# ACTIVITY:
It would help if you retyped the data exactly, leaving out the pictures.

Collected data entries
==============================

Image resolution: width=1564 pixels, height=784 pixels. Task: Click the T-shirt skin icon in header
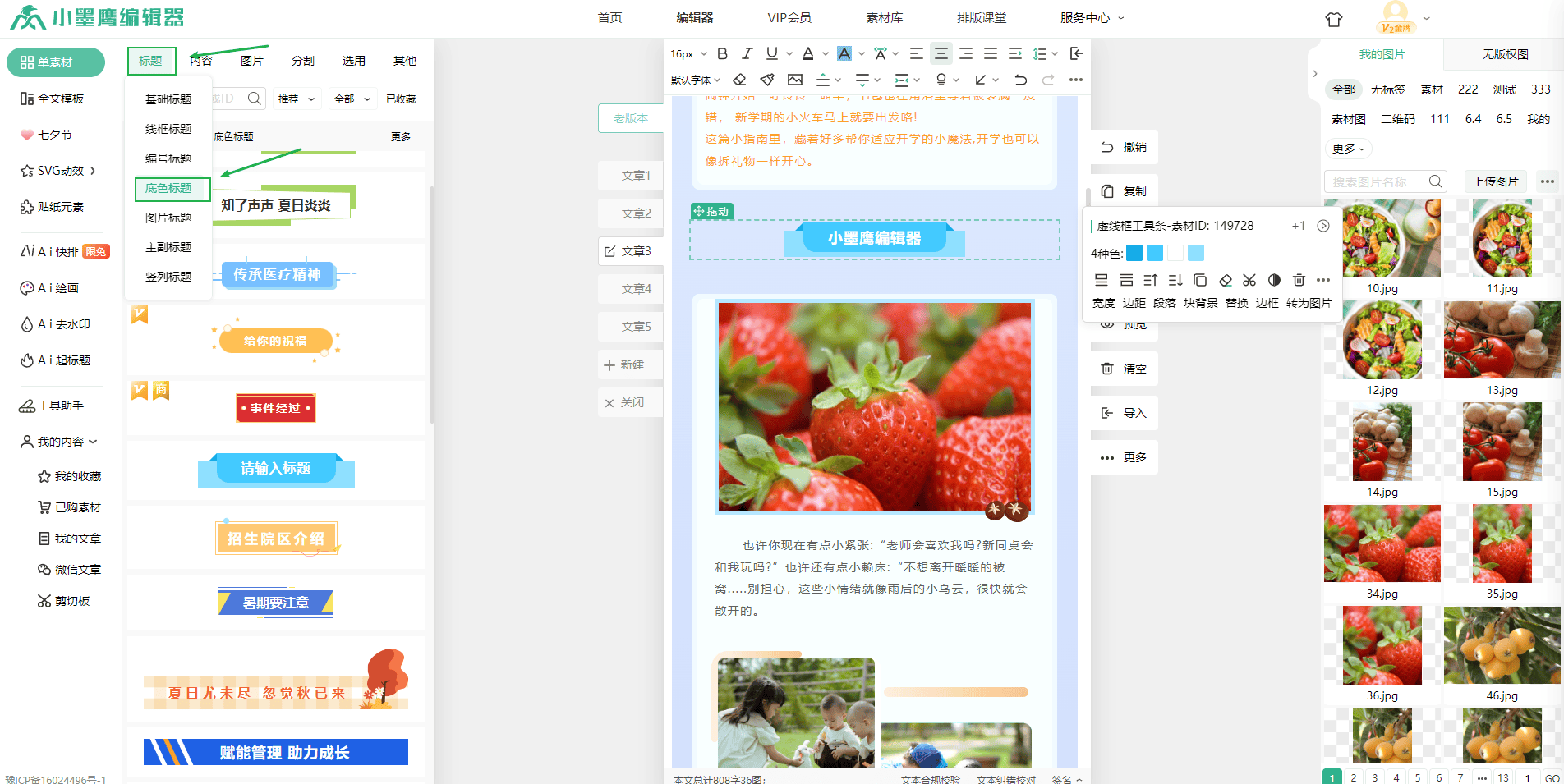(x=1334, y=19)
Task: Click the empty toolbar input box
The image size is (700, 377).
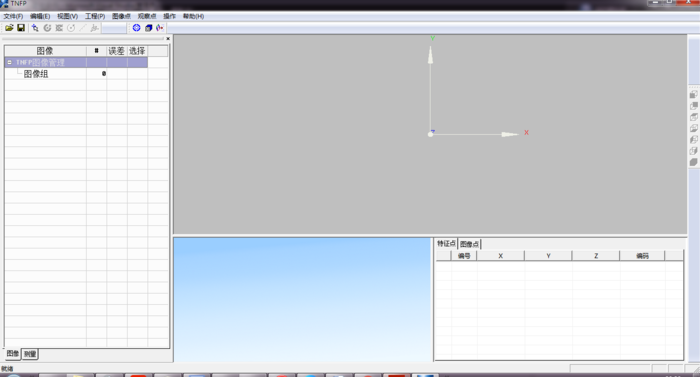Action: pos(114,28)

==============================

# RESPONSE TO THE EXERCISE:
Image resolution: width=1564 pixels, height=784 pixels. Task: Click the T-shirt skin icon in header
(x=1334, y=19)
Task: Click the empty toolbar input box
The image size is (700, 377).
Action: pos(114,28)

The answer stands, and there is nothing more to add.